*DATASET ENTRIES*
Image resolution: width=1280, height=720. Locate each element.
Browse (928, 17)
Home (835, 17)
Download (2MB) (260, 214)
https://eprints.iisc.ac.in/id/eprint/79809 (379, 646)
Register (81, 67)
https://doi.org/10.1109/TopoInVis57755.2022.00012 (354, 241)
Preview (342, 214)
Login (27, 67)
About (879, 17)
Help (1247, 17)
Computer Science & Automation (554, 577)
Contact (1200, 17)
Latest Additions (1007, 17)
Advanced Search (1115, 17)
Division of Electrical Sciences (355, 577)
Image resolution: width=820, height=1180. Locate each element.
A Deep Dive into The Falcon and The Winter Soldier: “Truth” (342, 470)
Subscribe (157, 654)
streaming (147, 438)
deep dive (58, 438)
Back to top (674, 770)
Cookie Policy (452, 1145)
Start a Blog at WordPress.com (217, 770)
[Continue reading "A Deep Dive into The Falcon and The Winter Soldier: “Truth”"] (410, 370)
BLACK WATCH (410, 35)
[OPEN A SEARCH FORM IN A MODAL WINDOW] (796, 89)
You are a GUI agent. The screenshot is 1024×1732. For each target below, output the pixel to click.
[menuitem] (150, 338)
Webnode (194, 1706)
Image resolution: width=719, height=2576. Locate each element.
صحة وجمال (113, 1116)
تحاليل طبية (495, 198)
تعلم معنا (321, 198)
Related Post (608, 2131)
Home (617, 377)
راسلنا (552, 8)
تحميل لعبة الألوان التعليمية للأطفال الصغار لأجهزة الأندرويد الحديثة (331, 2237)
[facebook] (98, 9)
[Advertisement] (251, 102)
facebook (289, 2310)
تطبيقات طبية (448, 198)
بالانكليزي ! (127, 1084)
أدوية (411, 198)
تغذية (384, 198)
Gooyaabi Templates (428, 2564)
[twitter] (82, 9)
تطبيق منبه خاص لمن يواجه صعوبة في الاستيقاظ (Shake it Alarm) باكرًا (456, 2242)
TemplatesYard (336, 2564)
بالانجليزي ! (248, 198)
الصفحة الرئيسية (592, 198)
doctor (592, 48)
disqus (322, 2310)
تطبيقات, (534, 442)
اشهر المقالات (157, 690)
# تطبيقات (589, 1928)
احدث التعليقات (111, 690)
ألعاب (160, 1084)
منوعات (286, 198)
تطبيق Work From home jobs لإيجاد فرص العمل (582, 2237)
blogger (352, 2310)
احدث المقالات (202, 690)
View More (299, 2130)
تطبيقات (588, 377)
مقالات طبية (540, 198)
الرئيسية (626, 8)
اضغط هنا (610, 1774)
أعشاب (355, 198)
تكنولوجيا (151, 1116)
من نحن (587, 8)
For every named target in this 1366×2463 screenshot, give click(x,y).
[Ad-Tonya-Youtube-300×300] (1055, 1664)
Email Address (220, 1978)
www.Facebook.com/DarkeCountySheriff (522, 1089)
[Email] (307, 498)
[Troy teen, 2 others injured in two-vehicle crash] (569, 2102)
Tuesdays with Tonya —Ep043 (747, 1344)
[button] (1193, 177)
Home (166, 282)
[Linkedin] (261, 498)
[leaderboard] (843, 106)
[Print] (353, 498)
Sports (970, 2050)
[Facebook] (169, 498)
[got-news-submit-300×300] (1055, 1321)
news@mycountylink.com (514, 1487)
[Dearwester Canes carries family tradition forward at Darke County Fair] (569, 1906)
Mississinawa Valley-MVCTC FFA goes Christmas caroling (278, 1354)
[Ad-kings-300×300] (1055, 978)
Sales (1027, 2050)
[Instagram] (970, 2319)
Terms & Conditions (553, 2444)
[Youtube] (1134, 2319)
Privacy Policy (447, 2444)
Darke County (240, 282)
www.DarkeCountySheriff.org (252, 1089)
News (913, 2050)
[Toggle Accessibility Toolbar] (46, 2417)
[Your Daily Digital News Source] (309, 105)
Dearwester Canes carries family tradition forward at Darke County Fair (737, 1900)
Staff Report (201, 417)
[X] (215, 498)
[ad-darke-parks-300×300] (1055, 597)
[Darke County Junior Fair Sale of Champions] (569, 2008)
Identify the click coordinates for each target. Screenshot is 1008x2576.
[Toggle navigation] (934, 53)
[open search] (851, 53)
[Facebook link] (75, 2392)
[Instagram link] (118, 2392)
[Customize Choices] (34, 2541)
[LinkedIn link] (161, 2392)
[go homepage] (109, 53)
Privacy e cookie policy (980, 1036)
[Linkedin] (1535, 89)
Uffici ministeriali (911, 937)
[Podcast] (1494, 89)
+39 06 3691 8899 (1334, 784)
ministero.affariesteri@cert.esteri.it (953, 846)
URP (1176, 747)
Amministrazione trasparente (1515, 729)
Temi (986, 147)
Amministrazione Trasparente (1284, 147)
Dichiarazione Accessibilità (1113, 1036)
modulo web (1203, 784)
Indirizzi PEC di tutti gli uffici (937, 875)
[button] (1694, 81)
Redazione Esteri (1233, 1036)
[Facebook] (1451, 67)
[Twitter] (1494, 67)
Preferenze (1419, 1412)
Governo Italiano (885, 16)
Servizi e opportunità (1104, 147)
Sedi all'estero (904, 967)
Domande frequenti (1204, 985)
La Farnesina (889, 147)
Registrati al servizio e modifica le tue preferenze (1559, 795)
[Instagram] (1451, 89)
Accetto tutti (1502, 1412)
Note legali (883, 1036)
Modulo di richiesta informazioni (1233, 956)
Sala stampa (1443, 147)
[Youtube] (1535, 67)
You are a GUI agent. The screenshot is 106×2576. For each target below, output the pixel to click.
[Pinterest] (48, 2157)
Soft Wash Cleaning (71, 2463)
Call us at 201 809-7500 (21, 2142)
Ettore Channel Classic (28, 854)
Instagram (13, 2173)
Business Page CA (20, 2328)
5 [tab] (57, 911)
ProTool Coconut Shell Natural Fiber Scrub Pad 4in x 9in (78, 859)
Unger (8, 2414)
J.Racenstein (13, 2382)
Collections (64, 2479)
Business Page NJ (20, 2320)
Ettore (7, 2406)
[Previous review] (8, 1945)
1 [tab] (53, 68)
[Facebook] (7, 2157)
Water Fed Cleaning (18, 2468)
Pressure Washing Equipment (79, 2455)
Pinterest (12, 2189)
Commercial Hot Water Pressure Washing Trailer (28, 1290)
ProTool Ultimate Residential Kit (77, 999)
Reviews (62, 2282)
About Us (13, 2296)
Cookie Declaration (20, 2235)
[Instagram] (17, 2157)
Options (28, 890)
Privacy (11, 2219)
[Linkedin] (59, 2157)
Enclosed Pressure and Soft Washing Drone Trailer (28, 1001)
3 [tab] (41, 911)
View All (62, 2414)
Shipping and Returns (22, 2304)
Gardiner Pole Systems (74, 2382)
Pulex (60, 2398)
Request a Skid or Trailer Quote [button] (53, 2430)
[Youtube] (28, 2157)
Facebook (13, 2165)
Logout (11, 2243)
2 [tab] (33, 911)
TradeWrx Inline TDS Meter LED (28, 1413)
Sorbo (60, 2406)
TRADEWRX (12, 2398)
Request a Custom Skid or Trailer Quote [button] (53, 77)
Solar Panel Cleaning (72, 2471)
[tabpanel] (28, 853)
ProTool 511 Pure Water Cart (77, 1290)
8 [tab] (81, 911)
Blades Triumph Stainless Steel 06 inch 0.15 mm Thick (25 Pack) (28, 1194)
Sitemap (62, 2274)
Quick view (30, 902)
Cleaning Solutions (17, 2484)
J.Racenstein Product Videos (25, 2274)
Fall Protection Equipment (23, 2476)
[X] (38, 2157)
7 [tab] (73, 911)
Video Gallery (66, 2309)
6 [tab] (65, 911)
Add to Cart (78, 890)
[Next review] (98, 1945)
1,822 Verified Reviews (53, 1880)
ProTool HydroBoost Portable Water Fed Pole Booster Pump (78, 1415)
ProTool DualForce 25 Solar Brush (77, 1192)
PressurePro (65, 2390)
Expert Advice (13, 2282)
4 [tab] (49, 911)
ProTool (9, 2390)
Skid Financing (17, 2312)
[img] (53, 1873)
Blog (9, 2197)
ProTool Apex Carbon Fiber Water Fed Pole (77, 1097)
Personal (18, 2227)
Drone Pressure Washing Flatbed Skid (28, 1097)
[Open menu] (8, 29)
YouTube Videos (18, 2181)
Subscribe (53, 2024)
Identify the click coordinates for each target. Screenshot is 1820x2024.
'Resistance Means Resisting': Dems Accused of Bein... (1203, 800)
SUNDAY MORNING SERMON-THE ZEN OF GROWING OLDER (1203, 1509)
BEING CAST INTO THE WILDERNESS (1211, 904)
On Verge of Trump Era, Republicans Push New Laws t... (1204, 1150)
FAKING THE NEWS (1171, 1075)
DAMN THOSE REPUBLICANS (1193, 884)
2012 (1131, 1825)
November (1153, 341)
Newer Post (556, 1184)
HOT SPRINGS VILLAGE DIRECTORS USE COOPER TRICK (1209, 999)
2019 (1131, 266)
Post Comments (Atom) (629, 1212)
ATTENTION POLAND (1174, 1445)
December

*PROBLEM TO WORK ON*
Find where the line with "بالانجليزي ! (248, 198)" sits in the material above, then copy exactly from it through the line with "احدث المقالات (202, 690)". Add no other line.

*ANSWER AREA*
بالانجليزي ! (248, 198)
الصفحة الرئيسية (592, 198)
doctor (592, 48)
disqus (322, 2310)
تطبيقات, (534, 442)
اشهر المقالات (157, 690)
# تطبيقات (589, 1928)
احدث التعليقات (111, 690)
ألعاب (160, 1084)
منوعات (286, 198)
تطبيق Work From home jobs لإيجاد فرص العمل (582, 2237)
blogger (352, 2310)
احدث المقالات (202, 690)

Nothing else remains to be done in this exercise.